Quote:
Originally Posted by Xist
I have always heard of great $1000 cars. Wouldn't they belong in the unicorn coral?
|
I've had quite a few sub-$1000 cars that were nice.. they took a bit of work at first to undo the neglect they had seen at the hands of their FPO's but that's the key to a great cheap car, find one that's mostly sound but isn't running, then fix it.
I do get rather tired of (mostly older people) saying "DARN COMPUTERS ARE TOO COMPLICATED WHY DON'T WE JUST HAVE CARBURETORS" - fuel injection systems aren't really that difficult to operate. Yes, whole modules can simply die and need to be replaced as a unit - but diagnosing them isn't the nightmare that carbophiles make it out to be. The cars are smarter, don't blame them for your failure to do the same.

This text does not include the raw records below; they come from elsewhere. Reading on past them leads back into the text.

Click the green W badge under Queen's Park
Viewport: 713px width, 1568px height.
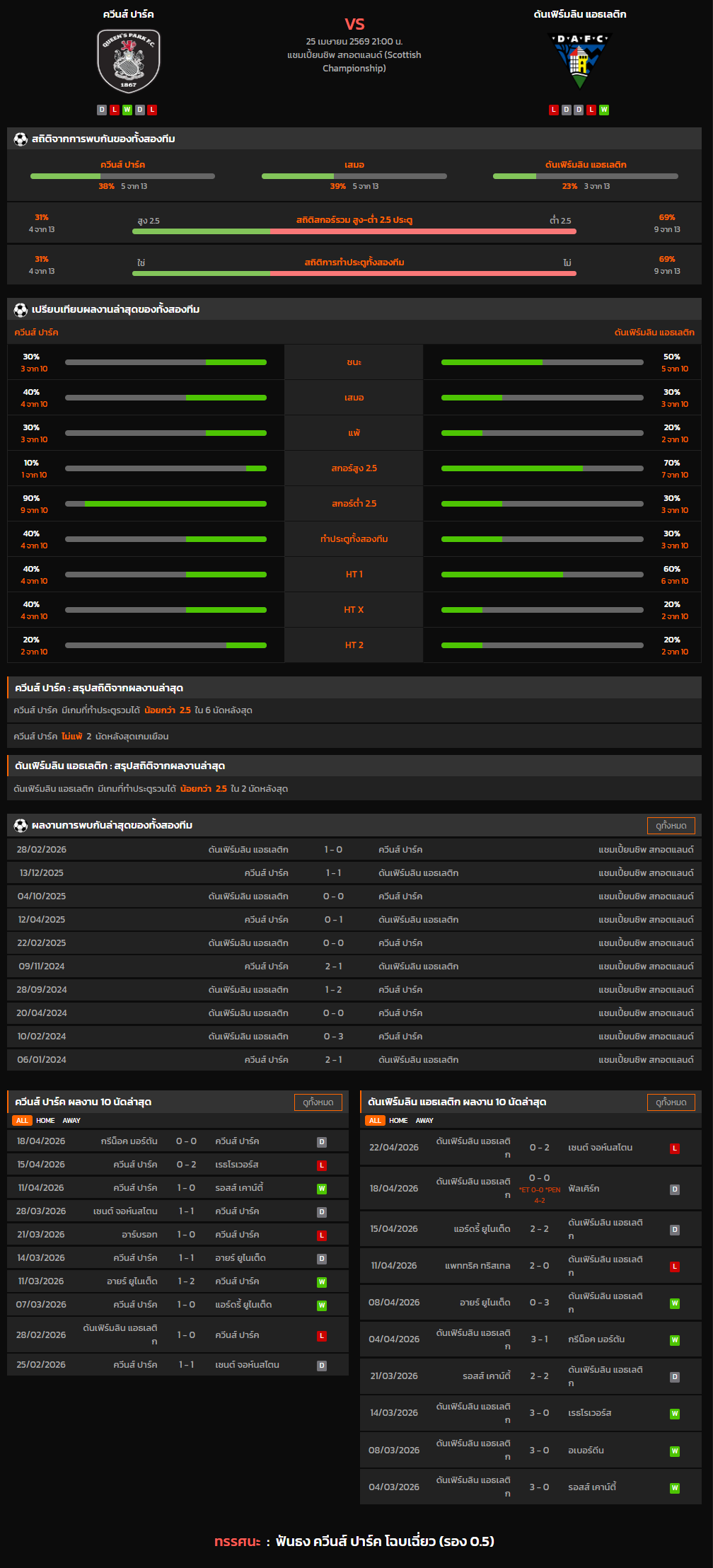click(127, 110)
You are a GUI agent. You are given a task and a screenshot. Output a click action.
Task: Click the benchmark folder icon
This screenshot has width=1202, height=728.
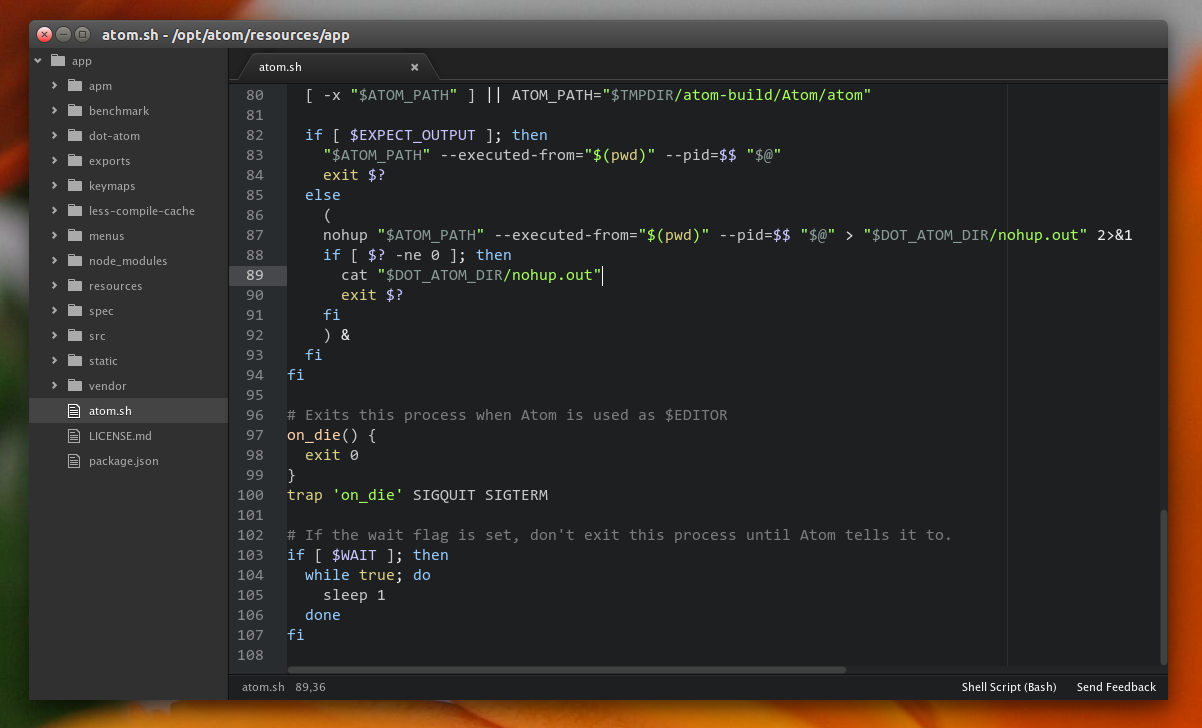tap(75, 110)
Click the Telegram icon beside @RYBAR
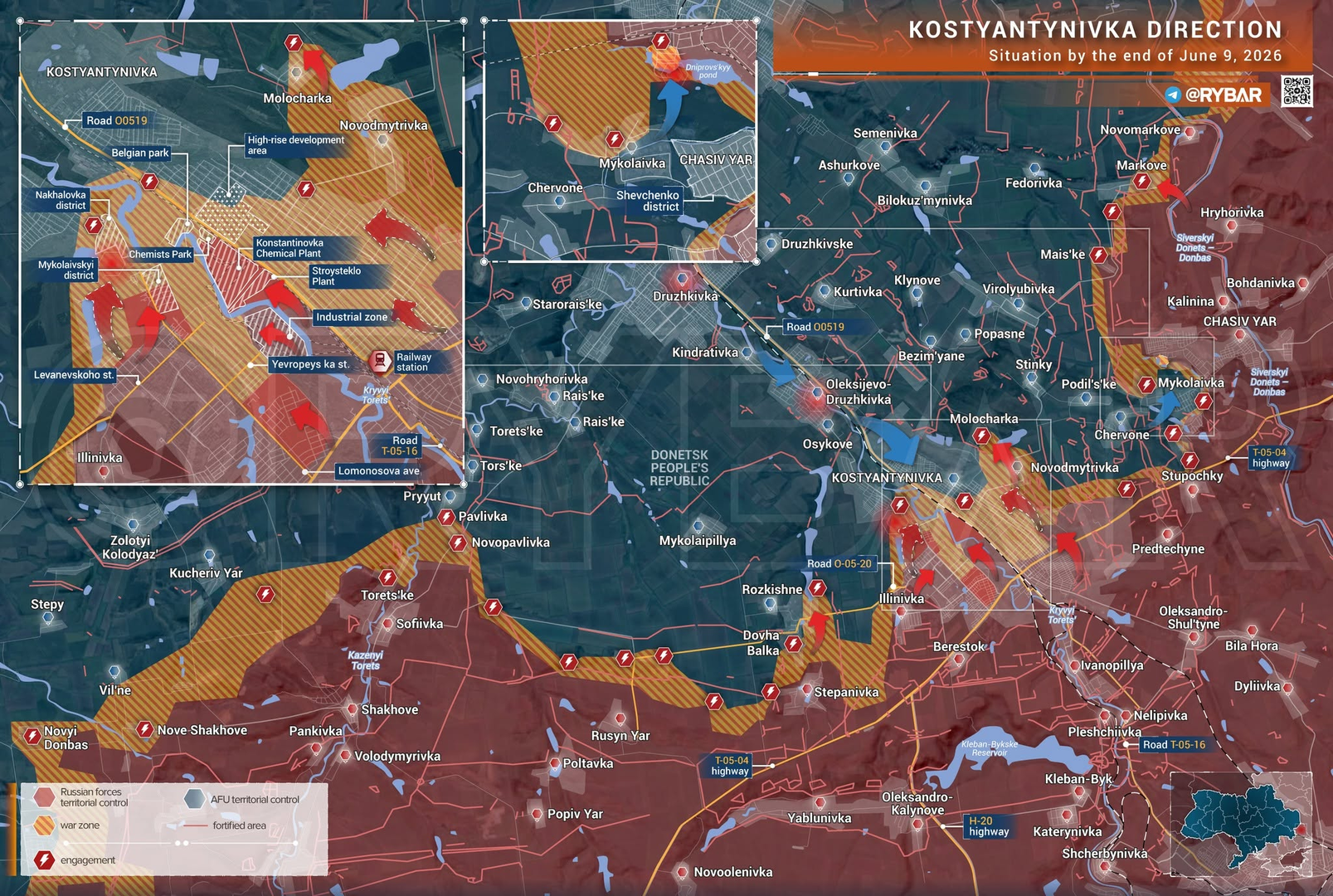The height and width of the screenshot is (896, 1333). pyautogui.click(x=1173, y=95)
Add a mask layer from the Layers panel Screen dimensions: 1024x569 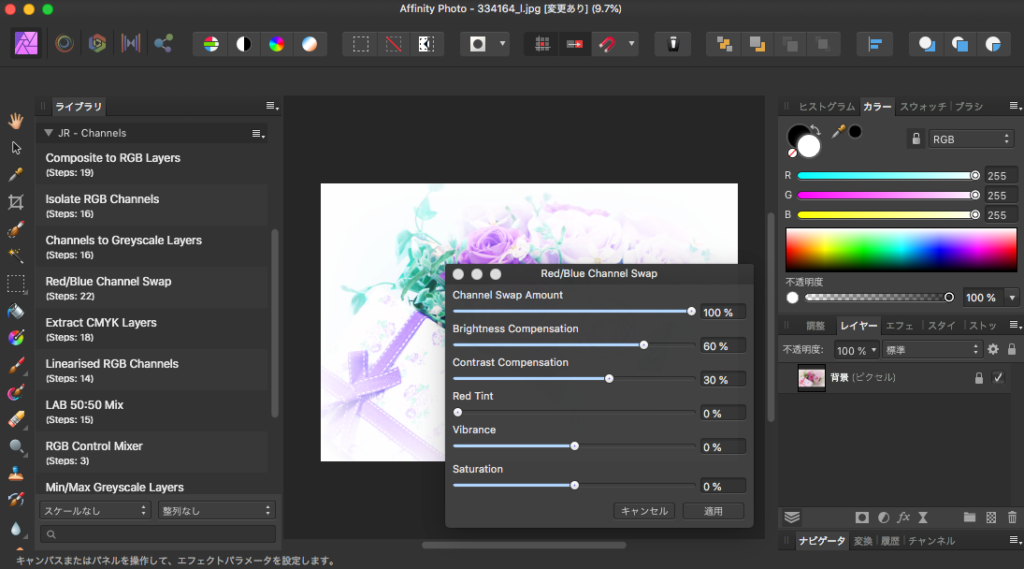(x=861, y=517)
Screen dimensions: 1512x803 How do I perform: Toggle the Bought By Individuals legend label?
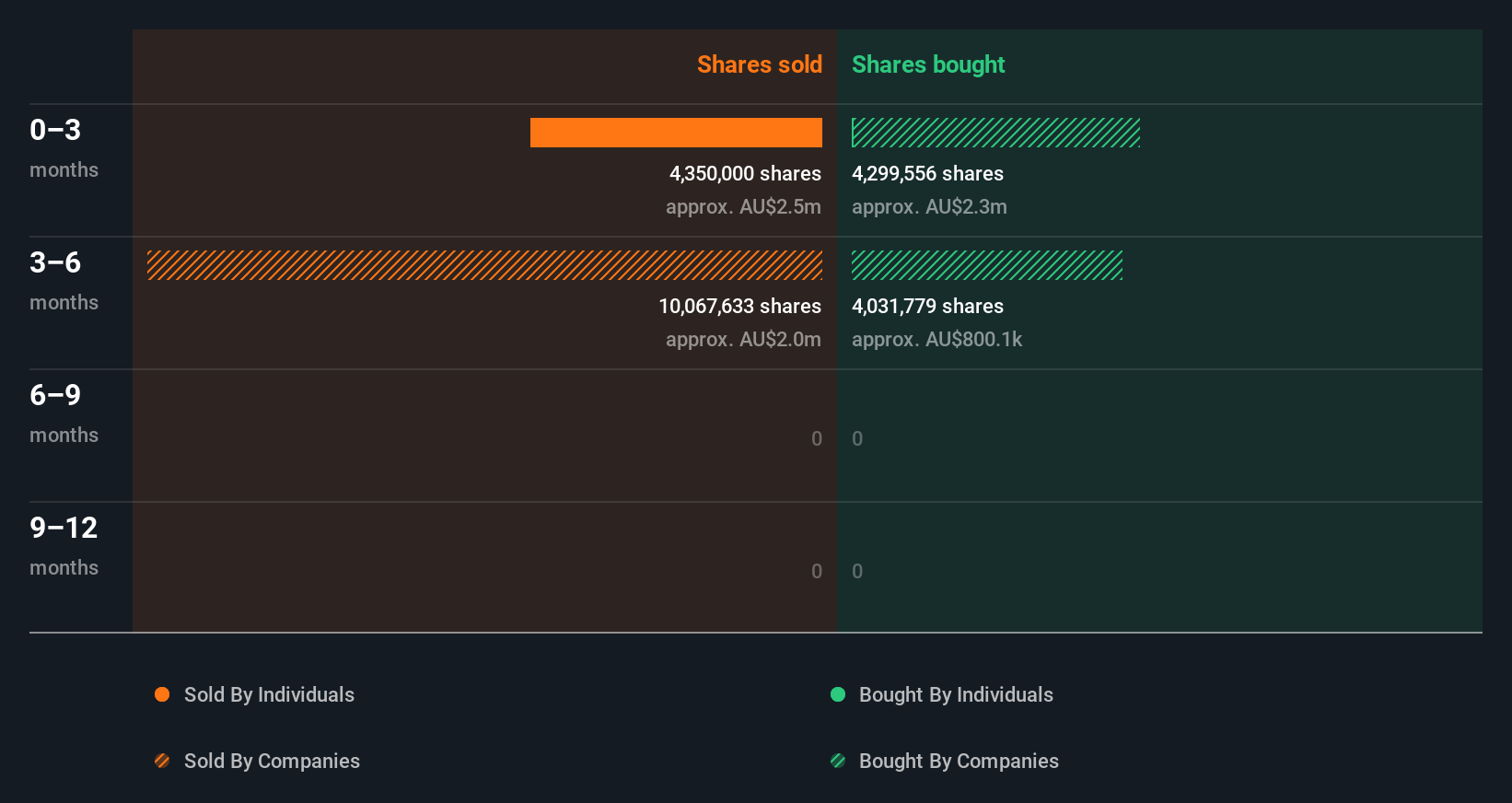pyautogui.click(x=956, y=694)
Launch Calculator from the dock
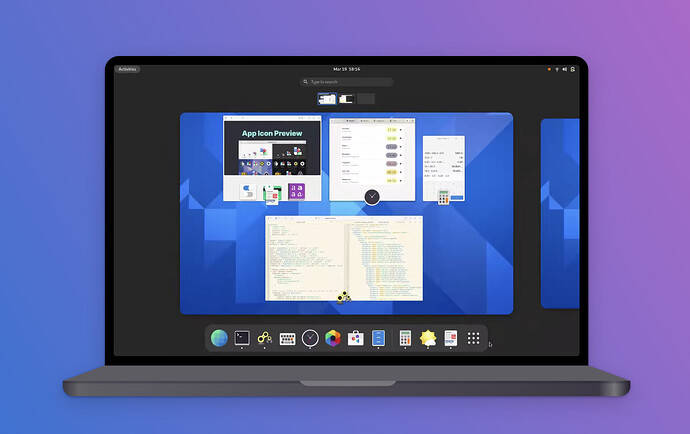This screenshot has height=434, width=690. tap(405, 338)
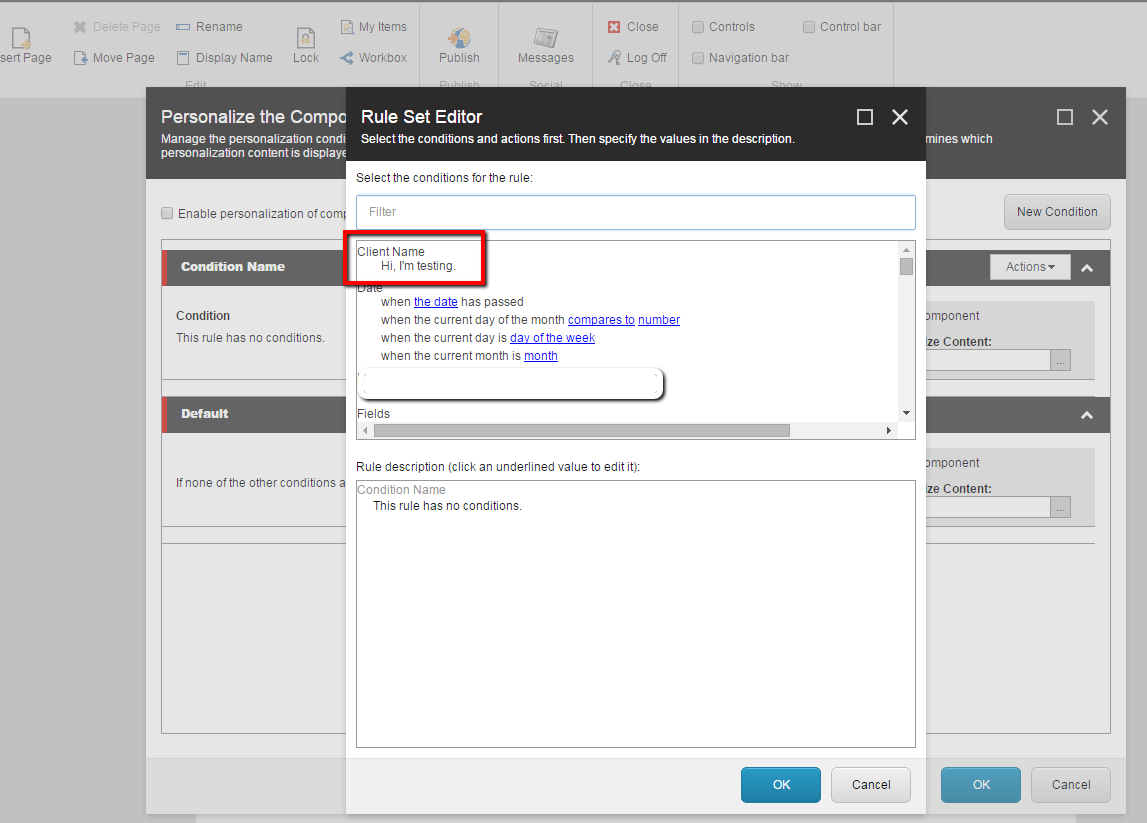Click the Log Off icon
Viewport: 1147px width, 823px height.
coord(637,57)
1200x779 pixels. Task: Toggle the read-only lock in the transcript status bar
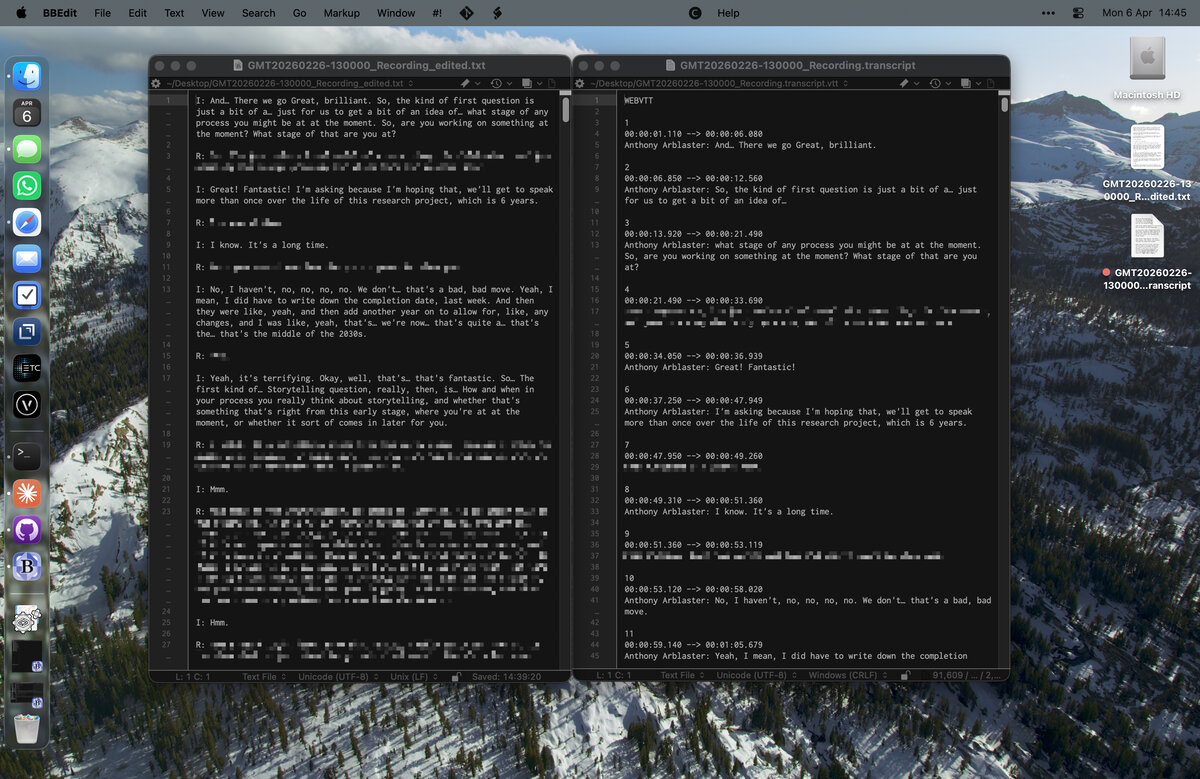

That said, high tech doesn't need to be synonymous with high complexity. In 1999 I made the leap from an 87 Mitsubishi with a parsec of vacuum hoses and an oxygen sensor controlled carburetor affectionately called The Rubik's Carb to a 99 Hyundai with one vacuum hose under the hood and generally as tidy and well-ordered an engine compartment as I had seen (that was me at 21 buying a brand new car on warehouse schmuck wages). The vehicle was undoubtedly higher technology, producing similar power from a third less displacement and other refinements - but I'm pretty sure it had a much lower piece count under the hood. Lower piece counts are good.
I'd love to see an automotive industry that bases their business model on the idea of 20 year+ cars. Make them modular and sell us the modules. Instead of profiting from selling brand new cars to those who can afford them (and almost no other profit), sell brand new cars that can be renewed and upgraded with engineered-in modularity. Finance buyers a hybrid powertrain for their 10 year old Jeep, made possible because you deliberately built the new ones around the same mounting points so it snaps right in to several years' and models of vehicle.